(What to produce): As you reproduce every line below, keep it exactly as written and leave out the images.

□ □ □ □

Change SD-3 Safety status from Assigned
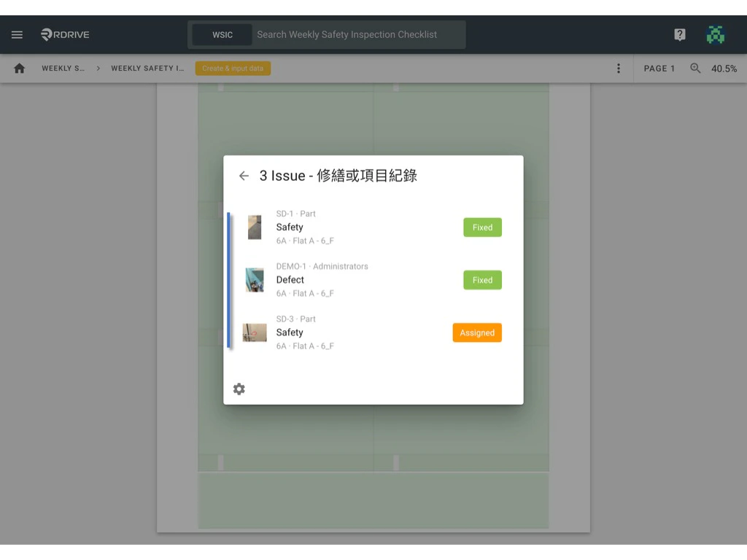The height and width of the screenshot is (560, 747). point(477,333)
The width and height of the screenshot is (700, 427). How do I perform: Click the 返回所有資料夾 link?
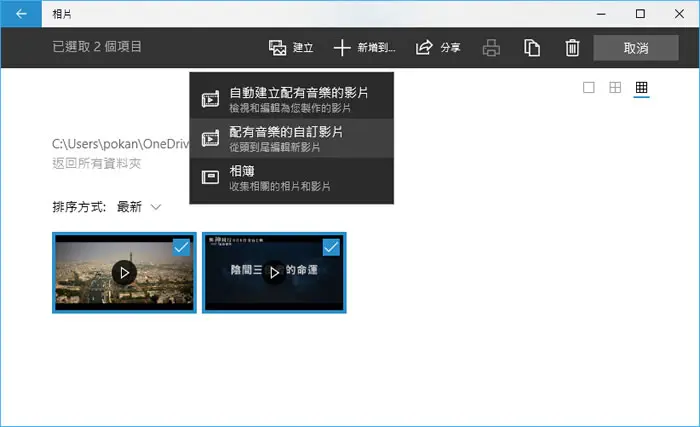tap(97, 163)
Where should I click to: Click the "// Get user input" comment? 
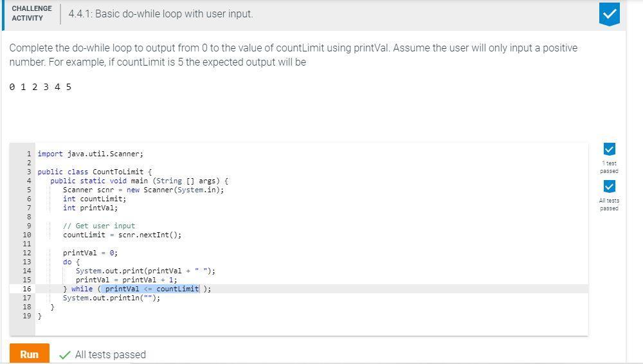(x=99, y=226)
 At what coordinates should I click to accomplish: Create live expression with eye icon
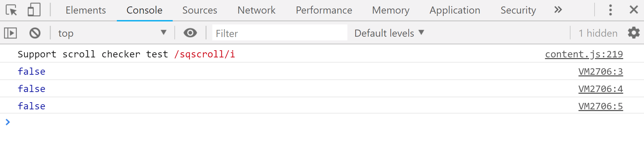pos(190,33)
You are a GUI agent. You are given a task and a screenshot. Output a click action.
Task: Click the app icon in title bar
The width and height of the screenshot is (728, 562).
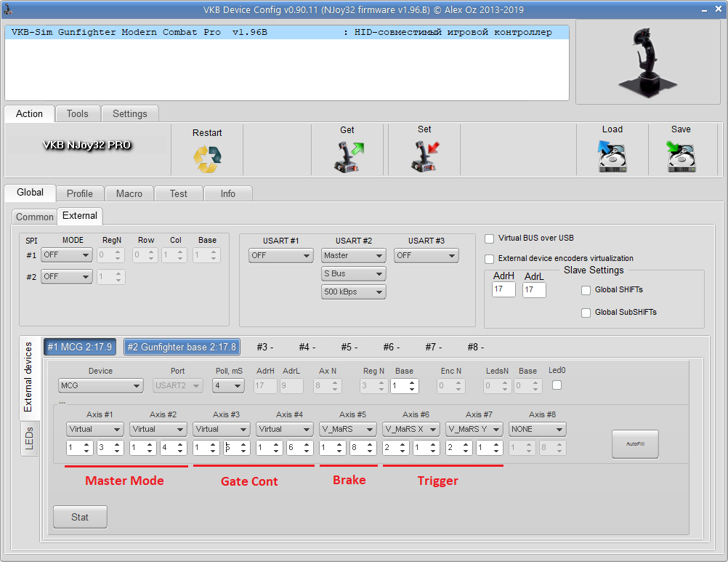[9, 9]
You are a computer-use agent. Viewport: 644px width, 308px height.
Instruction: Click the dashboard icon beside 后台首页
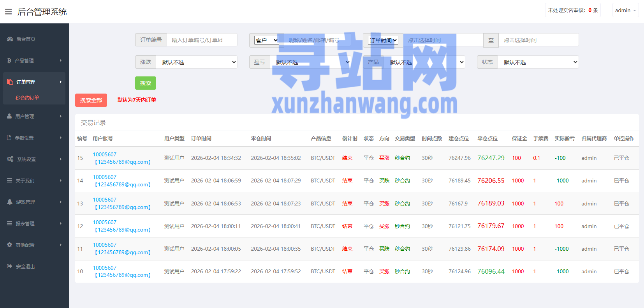click(10, 39)
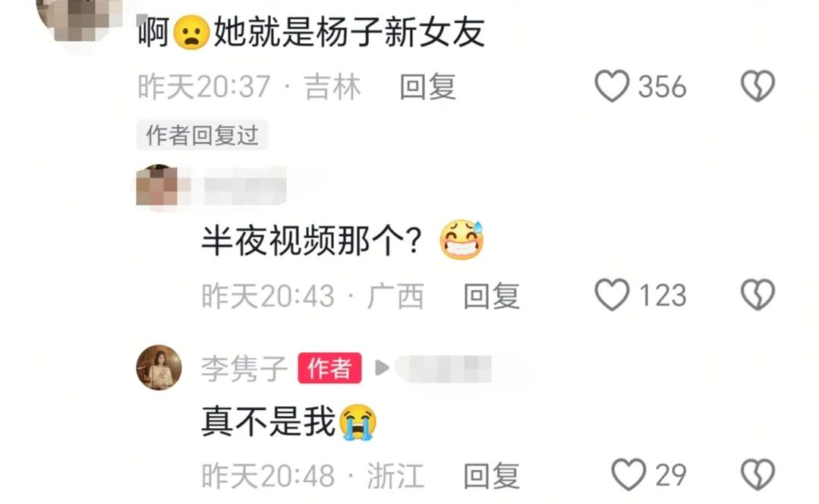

□ □ □ □

(Answer area):
Change SD-3 Safety status from Assigned
The height and width of the screenshot is (560, 747). point(477,333)
The width and height of the screenshot is (700, 427). How do I perform: Click the 返回所有資料夾 link?
tap(97, 163)
Where should I click to: Click the "// Get user input" comment? 
(x=99, y=226)
 At what coordinates should I click to accomplish: Create live expression with eye icon
pos(190,33)
You are a GUI agent. You are given a task and a screenshot. Output a click action.
Task: Click the app icon in title bar
The width and height of the screenshot is (728, 562).
[9, 9]
You are a computer-use agent. Viewport: 644px width, 308px height.
Instruction: Click the dashboard icon beside 后台首页
click(10, 39)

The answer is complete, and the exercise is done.